◆ DIRECTIVE ◆
Repeat every line in the stretch from the one containing "Screen dimensions: 1192x670" through the one containing "click(48, 108)", requests included. Shift each coordinate in the answers by -65.

◆ RECORD EXTRACTS ◆
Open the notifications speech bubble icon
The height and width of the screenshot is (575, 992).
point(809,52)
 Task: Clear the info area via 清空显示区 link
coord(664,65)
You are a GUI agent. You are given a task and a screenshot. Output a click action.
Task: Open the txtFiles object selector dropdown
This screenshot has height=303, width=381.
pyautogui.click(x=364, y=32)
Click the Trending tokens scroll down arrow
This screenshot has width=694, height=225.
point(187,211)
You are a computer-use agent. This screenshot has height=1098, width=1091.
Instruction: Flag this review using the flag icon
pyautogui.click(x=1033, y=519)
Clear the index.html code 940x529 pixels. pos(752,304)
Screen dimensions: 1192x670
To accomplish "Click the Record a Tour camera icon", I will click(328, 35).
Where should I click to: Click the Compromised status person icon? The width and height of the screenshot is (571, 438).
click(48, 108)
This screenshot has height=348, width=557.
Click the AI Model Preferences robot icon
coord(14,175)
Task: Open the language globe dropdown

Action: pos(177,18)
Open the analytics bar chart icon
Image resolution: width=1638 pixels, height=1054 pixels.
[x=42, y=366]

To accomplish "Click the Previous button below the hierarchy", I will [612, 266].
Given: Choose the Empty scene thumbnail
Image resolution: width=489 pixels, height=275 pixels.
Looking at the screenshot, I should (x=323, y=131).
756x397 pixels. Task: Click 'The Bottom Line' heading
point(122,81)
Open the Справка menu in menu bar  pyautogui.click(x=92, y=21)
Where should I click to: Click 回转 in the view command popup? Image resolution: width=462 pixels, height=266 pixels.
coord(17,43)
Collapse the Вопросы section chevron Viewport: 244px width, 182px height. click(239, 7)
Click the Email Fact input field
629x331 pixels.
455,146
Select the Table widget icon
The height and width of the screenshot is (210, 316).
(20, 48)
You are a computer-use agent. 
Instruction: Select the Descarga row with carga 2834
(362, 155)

◆ WORKED SOLUTION ◆
Screen dimensions: 1192x670
To accomplish "Click the Record a Tour camera icon", I will click(263, -30).
Where should I click to: Click the Compromised status person icon? The width and height of the screenshot is (571, 438).
click(-17, 43)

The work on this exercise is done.